(LibertySons.org) – Some opponents of former President Donald Trump’s candidacy to hold public office again cited Section 3 of the 14th Amendment, sometimes called the Insurrection Clause, as early as a few days after the January 6, 2021, riot on Capitol Hill. However, judges in two states where voters brought lawsuits seeking to remove Trump’s name from primary ballots based on the Insurrection Clause have rejected plaintiffs’ arguments. On Tuesday, November 14, a Michigan judge became the latest to rebuff a 14th Amendment challenge, confirming the former president’s name will remain on primary ballots.
Michigan Court of Claims Judge James Redford issued his ruling and opinion on Trump v Benson, a suit filed by the former president’s legal team in response to two other lawsuits, Davis v. Benson et al. and LaBrant et al. v Benson, that sought to disqualify him from appearing on the Michigan primary ballot. The Davis and LaBrant actions asked the court to order Michigan Secretary of State Jocelyn Benson to keep Trump’s name off the primary ballot using the Insurrection Clause as justification.
Redford dismissed the Davis and LaBrant suits on November 14 when he issued his ruling on the Trump case. In his opinion, the judge raised the issue of standing. He said the court could not rule on eventualities that might never happen. He also noted that legislative bodies and processes control which candidates appear on primary ballots according to the Constitution, not executive-level administrators like the Secretary of State.
Redford called the decision of whether the courts could rule on the Insurrection Clause’s ability to disqualify Trump “a political question” that the courts can’t decide using existing legal principles. He summarized, saying Congress must determine who the statute disqualifies or when it applies.

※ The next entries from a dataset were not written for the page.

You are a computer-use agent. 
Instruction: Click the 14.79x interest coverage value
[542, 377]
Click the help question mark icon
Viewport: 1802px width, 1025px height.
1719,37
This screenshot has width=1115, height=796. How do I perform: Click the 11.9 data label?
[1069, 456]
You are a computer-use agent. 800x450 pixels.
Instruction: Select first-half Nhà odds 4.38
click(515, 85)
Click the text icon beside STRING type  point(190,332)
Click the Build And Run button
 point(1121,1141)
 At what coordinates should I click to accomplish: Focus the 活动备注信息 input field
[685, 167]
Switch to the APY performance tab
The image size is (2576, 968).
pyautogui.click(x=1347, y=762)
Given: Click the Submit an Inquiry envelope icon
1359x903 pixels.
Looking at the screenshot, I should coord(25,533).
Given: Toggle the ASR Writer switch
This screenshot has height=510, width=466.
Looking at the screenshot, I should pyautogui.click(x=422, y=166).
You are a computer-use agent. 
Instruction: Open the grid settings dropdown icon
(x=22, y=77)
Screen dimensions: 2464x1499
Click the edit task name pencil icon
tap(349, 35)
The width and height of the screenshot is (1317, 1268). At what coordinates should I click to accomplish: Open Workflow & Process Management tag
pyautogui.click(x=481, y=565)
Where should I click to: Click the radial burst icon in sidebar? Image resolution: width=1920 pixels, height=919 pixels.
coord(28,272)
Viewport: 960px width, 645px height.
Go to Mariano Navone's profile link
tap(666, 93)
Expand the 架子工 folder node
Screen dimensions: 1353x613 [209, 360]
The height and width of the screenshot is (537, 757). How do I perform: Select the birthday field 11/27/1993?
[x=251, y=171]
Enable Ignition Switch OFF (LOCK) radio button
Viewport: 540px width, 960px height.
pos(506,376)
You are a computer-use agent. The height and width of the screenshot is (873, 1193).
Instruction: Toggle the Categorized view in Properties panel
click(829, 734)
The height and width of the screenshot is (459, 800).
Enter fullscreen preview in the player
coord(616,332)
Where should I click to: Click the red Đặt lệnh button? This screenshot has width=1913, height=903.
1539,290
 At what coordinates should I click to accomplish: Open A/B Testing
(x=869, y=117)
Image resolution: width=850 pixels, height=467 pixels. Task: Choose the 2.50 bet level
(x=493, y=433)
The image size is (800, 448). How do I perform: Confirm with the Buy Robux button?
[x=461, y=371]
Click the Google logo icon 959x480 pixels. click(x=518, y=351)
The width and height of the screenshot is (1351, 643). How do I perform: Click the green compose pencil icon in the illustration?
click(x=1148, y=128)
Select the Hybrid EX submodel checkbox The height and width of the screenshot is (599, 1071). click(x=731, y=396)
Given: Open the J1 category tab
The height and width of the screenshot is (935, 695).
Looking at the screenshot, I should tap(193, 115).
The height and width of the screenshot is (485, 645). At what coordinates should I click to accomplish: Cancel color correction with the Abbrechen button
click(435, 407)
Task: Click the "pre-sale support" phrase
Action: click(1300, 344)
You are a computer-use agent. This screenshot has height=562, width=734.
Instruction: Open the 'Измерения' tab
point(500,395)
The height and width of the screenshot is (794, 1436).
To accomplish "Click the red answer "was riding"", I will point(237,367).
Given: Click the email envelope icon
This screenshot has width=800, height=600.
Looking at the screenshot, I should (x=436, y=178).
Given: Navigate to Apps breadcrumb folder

The judge argued that Section 3 of the 14th Amendment included too many vague terms requiring interpretation and that various judgments could chaotically affect broader questions about who might qualify to run for office. He pointed out that broad questions of election qualifications had Constitutionally fallen to the legislative branch, where representatives for people from every state would have a voice in the decisions.